Vollbremsung des Tankers
Die Tatsache, dass im Westjordanland dennoch
weiter gebaut wird und im letzten Jahr Hunderte neuer Siedler
zugezogen sind, erklärt Etkes mit einem Gleichnis: "Wenn ein
Riesentanker auf offener See eine Vollbremsung vollziehen muss,
dauert es auch mehrere Meilen, bis das Schiff zum Stillstand kommt.
Im Moment werden noch Siedlungen mit Genehmigungen erweitert, die
noch aus der Zeit vor dem Gaza-Rückzugsbeschluss stammen."
Letztendlich, diese Erkenntnis habe sich in der israelischen
Gesellschaft längst und im politischen Betrieb "peu à peu"
durchgesetzt, "wissen wir alle, dass Israel nicht über ein fremdes
Volk herrschen kann, will es seine Existenz nicht gefährden".
Scharon leite "ein historisches Ereignis ein".
Erstmals mache ein israelischer Regierungschef die
Rechnung auf, was und ob das Siedlungsprojekt etwas bringe, "ob es
sich lohnt oder nicht". Die Richtung, die Scharon vorgebe, sei klar:
"Die meisten Siedlungen im Westjordanland werden aufgelöst." Er
bezweifele, ob Scharon die Tragweite seiner Initiative abmesse: "Ich
glaube nicht, denn der Plan ist größer als er selbst."
Ohnehin teilt Etkes nicht die Motivationen
Scharons zum Rückzug: "Ich will mit den Palästinensern
zusammenleben, jeder in seinem Staat, friedlich Seite an Seite."
Scharon aber wolle "die Palästinenser loswerden, richtet seinen
Blick nach Westen, will mit dem Zaun im Westjordanland
palästinensisches Land, aber nicht die Palästinenser, die auf ihm
leben". Über die Zeit nach dem Siedlungsprojekt hat Etkes auch schon
nachgedacht: Er würde gerne mit seiner Freundin und den beiden
Töchtern für eine Zeitlang nach Deutschland gehen, "einmal eine
andere Realität kennen lernen".
Im Eingang zum Büro von Jossi Beilin hängt ein
Farbfoto, das Schimon Peres zeigt und Jassir Arafat. Sie lächeln in
die Kameras. Beide haben 1994 den Friedensnobelpreis bekommen für
einen Frieden, der nicht gehalten hat. Seitdem sind mehr als 4000
Israelis und Palästinenser gestorben. Der frühere Justizminister
Beilin hat gemeinsam mit Palästinensern die Genfer
Friedensinitiative angestoßen, die Scharon einen alternativen Ausweg
aus der Intifada gezeigt hat.
Heute ist Beilin Chef der linken "Jachad"-Partei,
an einem strahlenden Wintersonnentag sitzt er hinter
heruntergelassenen Jalousien vor einem aufgeräumten Schreibtisch.
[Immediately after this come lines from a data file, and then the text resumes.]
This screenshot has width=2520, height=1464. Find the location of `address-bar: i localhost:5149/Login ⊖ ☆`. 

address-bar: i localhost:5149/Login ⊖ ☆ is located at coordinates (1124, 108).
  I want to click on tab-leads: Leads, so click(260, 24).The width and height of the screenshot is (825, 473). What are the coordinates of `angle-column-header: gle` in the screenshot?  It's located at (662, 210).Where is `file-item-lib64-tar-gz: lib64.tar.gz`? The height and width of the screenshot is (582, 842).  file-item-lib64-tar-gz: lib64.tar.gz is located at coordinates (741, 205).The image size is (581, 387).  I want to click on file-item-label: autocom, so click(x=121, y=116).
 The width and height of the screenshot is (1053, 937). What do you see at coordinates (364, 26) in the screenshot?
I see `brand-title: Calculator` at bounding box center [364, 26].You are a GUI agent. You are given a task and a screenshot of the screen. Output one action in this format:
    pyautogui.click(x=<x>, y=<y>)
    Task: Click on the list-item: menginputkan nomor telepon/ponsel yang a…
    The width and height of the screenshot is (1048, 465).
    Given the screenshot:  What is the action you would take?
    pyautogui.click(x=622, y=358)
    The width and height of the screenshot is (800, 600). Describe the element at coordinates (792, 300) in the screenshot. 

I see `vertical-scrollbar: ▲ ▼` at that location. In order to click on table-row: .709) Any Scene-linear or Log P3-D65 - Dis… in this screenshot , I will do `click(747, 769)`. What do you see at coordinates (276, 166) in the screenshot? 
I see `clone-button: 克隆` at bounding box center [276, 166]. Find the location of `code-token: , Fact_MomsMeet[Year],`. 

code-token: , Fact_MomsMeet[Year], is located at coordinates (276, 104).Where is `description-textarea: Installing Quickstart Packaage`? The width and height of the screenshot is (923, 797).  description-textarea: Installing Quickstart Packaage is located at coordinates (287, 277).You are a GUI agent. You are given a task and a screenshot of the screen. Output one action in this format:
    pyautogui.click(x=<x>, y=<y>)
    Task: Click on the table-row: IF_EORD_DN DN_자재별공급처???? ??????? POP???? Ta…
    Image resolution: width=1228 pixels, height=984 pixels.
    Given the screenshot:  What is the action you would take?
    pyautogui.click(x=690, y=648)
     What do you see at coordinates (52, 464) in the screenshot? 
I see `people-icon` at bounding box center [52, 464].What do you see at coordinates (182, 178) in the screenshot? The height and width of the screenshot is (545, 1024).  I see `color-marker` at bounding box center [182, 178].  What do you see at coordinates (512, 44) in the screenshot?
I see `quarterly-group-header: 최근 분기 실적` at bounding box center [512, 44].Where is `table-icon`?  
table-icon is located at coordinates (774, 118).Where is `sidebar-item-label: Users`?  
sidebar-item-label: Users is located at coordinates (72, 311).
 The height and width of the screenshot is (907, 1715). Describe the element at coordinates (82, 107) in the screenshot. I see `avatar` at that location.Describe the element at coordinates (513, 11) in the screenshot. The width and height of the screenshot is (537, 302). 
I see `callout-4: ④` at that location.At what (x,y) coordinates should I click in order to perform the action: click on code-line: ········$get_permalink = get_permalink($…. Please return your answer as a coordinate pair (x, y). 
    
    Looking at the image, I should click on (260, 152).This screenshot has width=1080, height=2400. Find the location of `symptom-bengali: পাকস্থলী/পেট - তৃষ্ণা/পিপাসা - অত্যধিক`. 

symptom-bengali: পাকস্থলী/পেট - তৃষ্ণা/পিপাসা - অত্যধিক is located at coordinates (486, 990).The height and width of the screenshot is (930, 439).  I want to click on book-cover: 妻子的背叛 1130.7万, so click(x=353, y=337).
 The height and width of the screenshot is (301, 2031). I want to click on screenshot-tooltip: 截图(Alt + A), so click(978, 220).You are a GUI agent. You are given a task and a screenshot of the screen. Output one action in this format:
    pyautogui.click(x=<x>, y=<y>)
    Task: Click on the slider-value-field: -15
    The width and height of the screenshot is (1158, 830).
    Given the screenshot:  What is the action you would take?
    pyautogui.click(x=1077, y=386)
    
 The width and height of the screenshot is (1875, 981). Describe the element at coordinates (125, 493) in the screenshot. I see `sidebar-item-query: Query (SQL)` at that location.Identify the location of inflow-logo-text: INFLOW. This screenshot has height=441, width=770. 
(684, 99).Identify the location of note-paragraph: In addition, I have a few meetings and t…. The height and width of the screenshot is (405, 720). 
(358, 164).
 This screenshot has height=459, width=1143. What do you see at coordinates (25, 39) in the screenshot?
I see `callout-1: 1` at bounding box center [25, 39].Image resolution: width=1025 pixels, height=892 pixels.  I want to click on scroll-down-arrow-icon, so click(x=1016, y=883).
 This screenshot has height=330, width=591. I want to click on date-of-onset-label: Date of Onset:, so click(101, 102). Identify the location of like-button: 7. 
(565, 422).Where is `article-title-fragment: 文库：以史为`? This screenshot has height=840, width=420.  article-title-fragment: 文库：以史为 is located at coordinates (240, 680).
Die Sonne draußen sieht er nicht, drinnen ist grelles Neonlicht.
Beilin sieht nicht glücklich aus. Täglich vollzieht er einen Spagat:
Seine sechsköpfige Fraktion ist Scharons Sicherheitsnetz im
Parlament. "Mit Bauchschmerzen" gebe "Jachad" Scharon die
Unterstützung, sagt er, "denn wir wollen, dass der Gaza-Rückzugsplan
umgesetzt wird und nicht die Regierung platzt". Es falle ihm nicht
leicht, jemandem wie Scharon beizustehen, der "völlig anders denkt
als ich". Außerdem "traue ich ihm nicht über den Weg".
Er sei kein Psychiater, "ich kann also nicht
sagen, ob Scharon sich geändert hat". Seine Partei werde aber
Scharon "gezwungenermaßen" so lange unterstützen, bis der Rückzug
aus dem Gaza-Streifen im Herbst abgeschlossen sei. Dann werde er die
Siedlungen im Westjordanland zum Thema machen. "Wir werden es
Scharon nicht erlauben, sich auf dem Gaza-Rückzug auszuruhen."